QUOTED PASSAGE

:::::

Climate Change to Increase Severe Aircraft Turbulence
Engineering360 News Desk | April 06, 2017Turbulence strong enough to catapult unbuckled passengers and crew around the aircraft cabin could become twice or even three times as common because of climate change, according to a new study from the University of Reading published in Advances in Atmospheric Sciences.
The study is the first ever to examine the future of severe turbulence, which causes planes to undergo random up-and-down motions that are stronger than gravity. Passengers are forced violently against their seat belts, any unsecured objects are tossed about and food service and walking are impossible.
The study examines several different turbulence strength levels, to investigate how they will each change in the future. The results show that the average amount of light turbulence in the atmosphere will increase by 59 percent, with light-to-moderate turbulence increasing by 75 percent, moderate by 94 percent, moderate-to-severe by 127 percent, and severe by 149 percent.
The reason for the increases is that climate change is generating stronger wind shears within the jet stream. The wind shears can become unstable and are a major cause of turbulence.
The new study uses supercomputer simulations of the atmosphere to calculate how wintertime transatlantic clear-air turbulence will change at an altitude of around 12 km (39,000 feet) when there is twice as much carbon dioxide in the atmosphere—which is widely expected to occur later this century.
Wonderful information, yet again on climate change, still to be 100% confirmed, yet I see nothing pertaining to the changed wind paths due to buildings and tall structures and larger planes taking to the skies and creating turbulence.

:::::

INFORMATION SUPPLIED
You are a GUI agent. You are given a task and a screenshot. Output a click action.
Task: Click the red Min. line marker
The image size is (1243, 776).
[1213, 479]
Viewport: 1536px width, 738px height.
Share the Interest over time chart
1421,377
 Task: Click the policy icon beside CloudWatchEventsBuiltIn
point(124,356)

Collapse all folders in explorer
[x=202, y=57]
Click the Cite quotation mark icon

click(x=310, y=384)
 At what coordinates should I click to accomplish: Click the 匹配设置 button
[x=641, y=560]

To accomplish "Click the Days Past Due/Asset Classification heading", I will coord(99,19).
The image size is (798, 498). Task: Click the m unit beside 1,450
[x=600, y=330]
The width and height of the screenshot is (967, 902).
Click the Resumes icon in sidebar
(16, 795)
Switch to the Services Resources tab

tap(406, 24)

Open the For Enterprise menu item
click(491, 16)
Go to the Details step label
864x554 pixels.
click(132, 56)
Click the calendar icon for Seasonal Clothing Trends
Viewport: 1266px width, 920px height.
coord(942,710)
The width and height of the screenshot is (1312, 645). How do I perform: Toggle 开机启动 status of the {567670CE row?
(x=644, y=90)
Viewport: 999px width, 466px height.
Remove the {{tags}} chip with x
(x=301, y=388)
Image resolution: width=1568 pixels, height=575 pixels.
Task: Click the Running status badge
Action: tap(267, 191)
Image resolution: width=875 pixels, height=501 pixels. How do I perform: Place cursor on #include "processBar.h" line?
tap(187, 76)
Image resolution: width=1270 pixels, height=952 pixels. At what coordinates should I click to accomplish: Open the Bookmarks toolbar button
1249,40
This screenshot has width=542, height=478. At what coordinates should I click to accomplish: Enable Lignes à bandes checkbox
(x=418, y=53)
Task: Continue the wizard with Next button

:::::

EXERCISES TO COMPLETE
A. From the turbulence article, quote the text from "The reason for" up to and including "later this century.".
B. Using the turbulence article, answer yes or no for each statement, and quote the words from the article that decide it. (i) The study projects severe turbulence to increase by 149 percent. (ii) The simulations looked at summertime turbulence over the Pacific. (iii) The study appeared in Advances in Atmospheric Sciences.

PER-TASK OUTPUTS
A.
The reason for the increases is that climate change is generating stronger wind shears within the jet stream. The wind shears can become unstable and are a major cause of turbulence.
The new study uses supercomputer simulations of the atmosphere to calculate how wintertime transatlantic clear-air turbulence will change at an altitude of around 12 km (39,000 feet) when there is twice as much carbon dioxide in the atmosphere—which is widely expected to occur later this century.

B.
(i) Yes: "severe by 149 percent"
(ii) No: "wintertime transatlantic clear-air turbulence"
(iii) Yes: "published in Advances in Atmospheric Sciences"